# REQUIREMENT 1
Count how many lines in the entries below contain the string "chevron". Give only the number.

# PAGE TEXT
::::
In order to consider these two hypotheses, we must turn our examination away from the content of the news articles and instead focus on their production: who are writing these articles, and in what contexts do they operate?

Who are the Journalists?

For decades the state of foreign correspondents across the world has been an object of concern for researchers. Studies have traced the coverage of foreign news through the 1960s and ’70s (Livingston & Van Belle 2005), through the ’80s (Mowlana 1985), and through the ’90s to the present (Aalberg 2013; Jones et al. 2013; Segev 2017). While the majority of studies available are in the English language, there is a consensus and evidence to suggest that this is an issue for foreign coverage globally. According to Segev (2017, 3), who analysed world news in sixteen countries, ‘economically leading’ countries tend to dominate news coverage, and often highly reported countries tend to be those who had historical dominance (such as Britain) as well as contemporary dominance (the US).

Segev’s main argument is that ‘unbalanced world coverage not only reflects a certain world order but also reinforces it’ (2017, 2). Other studies have shown that representation is indeed is indeed unbalanced (Kim & Barnett 1996; Mowlana 1985; Otto & Meyer 2012), and, moreover, is in decline. Various research has shown that major US and British news media have seen a decline in the number of dedicated foreign correspondents in employment (Carroll 2007; Moore 2010; Otto & Meyer 2012). In terms of Britain specifically, according to Moore (2010), between 1979 and 2009 international news stories dropped by 40%, falling from being 20% of the newspaper to only 11% (2010, 5). This comes in spite of the fact that newspapers have in fact grown in size (2010, 10), but international news stories have not grown with them. A consequence of fewer international stories is that there are fewer dedicated foreign correspondents for media organisations (2010, 25), and many news sources are relying on wires and obtaining additional information from the Internet, including foreign news Websites, YouTube, and social media (2010, 45-46). While Moore acknowledges that the Internet and social media have given people the ability to find news on things that specifically interest them (2010, 50), as well as has allowed for an increase in citizen journalism, since many people have mobile phones (2010, 45-47), he highlights a number of problems with this new reliance on information obtained this way.
::::
# Extracted records
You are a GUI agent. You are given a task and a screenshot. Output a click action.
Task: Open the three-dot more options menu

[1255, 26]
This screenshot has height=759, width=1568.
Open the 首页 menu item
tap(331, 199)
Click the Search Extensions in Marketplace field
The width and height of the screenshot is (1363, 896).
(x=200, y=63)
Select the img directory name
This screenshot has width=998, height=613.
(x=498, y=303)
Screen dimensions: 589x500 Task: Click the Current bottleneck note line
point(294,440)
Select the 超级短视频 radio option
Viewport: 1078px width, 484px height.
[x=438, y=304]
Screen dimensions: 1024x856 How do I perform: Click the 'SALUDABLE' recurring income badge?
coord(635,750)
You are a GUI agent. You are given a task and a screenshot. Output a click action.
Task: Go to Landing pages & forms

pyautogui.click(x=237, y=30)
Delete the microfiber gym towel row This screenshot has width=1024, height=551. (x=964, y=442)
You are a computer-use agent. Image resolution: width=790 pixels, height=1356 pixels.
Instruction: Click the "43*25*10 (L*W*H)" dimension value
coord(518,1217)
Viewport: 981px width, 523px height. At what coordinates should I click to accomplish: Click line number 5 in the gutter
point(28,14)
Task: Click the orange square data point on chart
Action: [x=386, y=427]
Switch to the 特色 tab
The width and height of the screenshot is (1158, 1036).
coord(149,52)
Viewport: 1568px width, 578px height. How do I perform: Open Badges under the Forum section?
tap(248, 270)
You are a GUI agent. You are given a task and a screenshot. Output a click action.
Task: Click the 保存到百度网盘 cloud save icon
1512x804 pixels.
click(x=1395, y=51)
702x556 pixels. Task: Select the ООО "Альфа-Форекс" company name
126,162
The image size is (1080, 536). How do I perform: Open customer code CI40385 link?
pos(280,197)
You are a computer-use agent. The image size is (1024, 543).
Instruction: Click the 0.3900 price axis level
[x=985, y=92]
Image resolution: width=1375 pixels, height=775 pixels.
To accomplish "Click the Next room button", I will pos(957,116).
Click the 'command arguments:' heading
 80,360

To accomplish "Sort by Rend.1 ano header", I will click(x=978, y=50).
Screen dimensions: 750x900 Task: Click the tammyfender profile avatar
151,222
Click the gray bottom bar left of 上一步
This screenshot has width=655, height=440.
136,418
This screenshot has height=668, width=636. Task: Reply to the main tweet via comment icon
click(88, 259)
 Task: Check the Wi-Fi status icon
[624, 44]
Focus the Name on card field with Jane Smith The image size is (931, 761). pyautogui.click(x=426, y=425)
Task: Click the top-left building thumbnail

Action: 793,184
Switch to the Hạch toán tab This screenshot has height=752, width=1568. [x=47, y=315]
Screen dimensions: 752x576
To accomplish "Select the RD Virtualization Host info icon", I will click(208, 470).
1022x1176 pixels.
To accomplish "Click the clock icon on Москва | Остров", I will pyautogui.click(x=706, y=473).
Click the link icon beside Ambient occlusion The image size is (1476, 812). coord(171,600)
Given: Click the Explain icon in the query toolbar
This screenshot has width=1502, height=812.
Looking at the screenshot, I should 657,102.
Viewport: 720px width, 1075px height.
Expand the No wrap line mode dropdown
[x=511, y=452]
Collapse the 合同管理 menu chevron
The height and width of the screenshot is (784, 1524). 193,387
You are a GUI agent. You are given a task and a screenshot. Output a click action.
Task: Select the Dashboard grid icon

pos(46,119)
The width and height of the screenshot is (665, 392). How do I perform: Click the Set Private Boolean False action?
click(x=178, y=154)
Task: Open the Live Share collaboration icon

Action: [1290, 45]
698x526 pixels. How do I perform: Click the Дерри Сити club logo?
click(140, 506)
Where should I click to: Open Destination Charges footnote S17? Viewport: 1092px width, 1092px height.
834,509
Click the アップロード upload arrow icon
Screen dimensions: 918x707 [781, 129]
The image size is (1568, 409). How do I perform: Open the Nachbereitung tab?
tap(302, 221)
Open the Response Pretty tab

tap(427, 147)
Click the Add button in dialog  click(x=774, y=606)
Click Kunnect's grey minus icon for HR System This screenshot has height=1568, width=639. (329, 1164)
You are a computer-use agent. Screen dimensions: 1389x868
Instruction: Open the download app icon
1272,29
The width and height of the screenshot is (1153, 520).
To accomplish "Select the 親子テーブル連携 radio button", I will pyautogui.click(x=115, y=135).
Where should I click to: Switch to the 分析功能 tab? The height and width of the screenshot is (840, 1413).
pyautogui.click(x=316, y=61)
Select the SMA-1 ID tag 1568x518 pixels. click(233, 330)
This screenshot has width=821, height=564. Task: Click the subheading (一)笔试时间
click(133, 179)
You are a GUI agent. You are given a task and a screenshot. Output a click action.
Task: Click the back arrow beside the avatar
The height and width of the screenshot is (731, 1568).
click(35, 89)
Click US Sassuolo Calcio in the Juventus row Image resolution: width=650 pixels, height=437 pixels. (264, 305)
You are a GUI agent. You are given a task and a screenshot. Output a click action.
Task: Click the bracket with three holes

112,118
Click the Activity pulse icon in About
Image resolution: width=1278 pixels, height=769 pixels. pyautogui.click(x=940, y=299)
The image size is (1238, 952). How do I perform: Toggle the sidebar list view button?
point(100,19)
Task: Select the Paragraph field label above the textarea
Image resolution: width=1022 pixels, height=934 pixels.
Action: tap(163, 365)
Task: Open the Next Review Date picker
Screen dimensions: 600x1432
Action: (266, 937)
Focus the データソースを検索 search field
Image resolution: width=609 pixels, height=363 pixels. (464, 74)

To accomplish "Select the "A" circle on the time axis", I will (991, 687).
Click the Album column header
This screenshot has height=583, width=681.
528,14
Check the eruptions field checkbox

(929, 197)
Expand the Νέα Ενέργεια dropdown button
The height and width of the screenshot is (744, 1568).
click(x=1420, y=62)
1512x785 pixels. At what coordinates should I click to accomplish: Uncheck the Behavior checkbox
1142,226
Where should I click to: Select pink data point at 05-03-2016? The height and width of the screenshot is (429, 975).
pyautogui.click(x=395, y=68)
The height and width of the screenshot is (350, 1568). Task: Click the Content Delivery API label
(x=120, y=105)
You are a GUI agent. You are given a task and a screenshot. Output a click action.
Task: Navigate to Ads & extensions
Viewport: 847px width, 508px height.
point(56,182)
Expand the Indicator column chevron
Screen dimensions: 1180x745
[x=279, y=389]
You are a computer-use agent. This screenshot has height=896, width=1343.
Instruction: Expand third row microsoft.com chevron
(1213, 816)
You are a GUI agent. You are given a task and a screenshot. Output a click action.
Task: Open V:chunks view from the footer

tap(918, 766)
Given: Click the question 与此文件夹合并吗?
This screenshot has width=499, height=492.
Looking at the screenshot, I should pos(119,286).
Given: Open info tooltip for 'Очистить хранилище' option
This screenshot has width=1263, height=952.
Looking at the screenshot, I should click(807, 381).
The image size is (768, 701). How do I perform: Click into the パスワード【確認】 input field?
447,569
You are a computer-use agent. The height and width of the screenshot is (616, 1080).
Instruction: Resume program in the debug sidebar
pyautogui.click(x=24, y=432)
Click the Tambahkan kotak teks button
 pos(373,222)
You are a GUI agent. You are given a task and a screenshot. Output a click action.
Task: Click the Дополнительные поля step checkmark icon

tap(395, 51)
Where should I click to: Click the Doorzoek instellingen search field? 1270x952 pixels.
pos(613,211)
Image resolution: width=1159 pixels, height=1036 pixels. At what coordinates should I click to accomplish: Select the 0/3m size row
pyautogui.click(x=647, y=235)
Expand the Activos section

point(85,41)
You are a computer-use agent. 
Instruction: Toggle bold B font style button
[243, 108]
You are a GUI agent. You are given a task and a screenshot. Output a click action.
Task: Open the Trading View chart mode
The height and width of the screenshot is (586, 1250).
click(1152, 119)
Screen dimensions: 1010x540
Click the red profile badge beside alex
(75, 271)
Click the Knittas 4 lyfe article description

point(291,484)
::::
# REQUIREMENT 2
Print the full passage on foreign correspondents shown above, word for word.

# FULL SOLUTION 1
3

# FULL SOLUTION 2
In order to consider these two hypotheses, we must turn our examination away from the content of the news articles and instead focus on their production: who are writing these articles, and in what contexts do they operate?

Who are the Journalists?

For decades the state of foreign correspondents across the world has been an object of concern for researchers. Studies have traced the coverage of foreign news through the 1960s and ’70s (Livingston & Van Belle 2005), through the ’80s (Mowlana 1985), and through the ’90s to the present (Aalberg 2013; Jones et al. 2013; Segev 2017). While the majority of studies available are in the English language, there is a consensus and evidence to suggest that this is an issue for foreign coverage globally. According to Segev (2017, 3), who analysed world news in sixteen countries, ‘economically leading’ countries tend to dominate news coverage, and often highly reported countries tend to be those who had historical dominance (such as Britain) as well as contemporary dominance (the US).

Segev’s main argument is that ‘unbalanced world coverage not only reflects a certain world order but also reinforces it’ (2017, 2). Other studies have shown that representation is indeed is indeed unbalanced (Kim & Barnett 1996; Mowlana 1985; Otto & Meyer 2012), and, moreover, is in decline. Various research has shown that major US and British news media have seen a decline in the number of dedicated foreign correspondents in employment (Carroll 2007; Moore 2010; Otto & Meyer 2012). In terms of Britain specifically, according to Moore (2010), between 1979 and 2009 international news stories dropped by 40%, falling from being 20% of the newspaper to only 11% (2010, 5). This comes in spite of the fact that newspapers have in fact grown in size (2010, 10), but international news stories have not grown with them. A consequence of fewer international stories is that there are fewer dedicated foreign correspondents for media organisations (2010, 25), and many news sources are relying on wires and obtaining additional information from the Internet, including foreign news Websites, YouTube, and social media (2010, 45-46). While Moore acknowledges that the Internet and social media have given people the ability to find news on things that specifically interest them (2010, 50), as well as has allowed for an increase in citizen journalism, since many people have mobile phones (2010, 45-47), he highlights a number of problems with this new reliance on information obtained this way.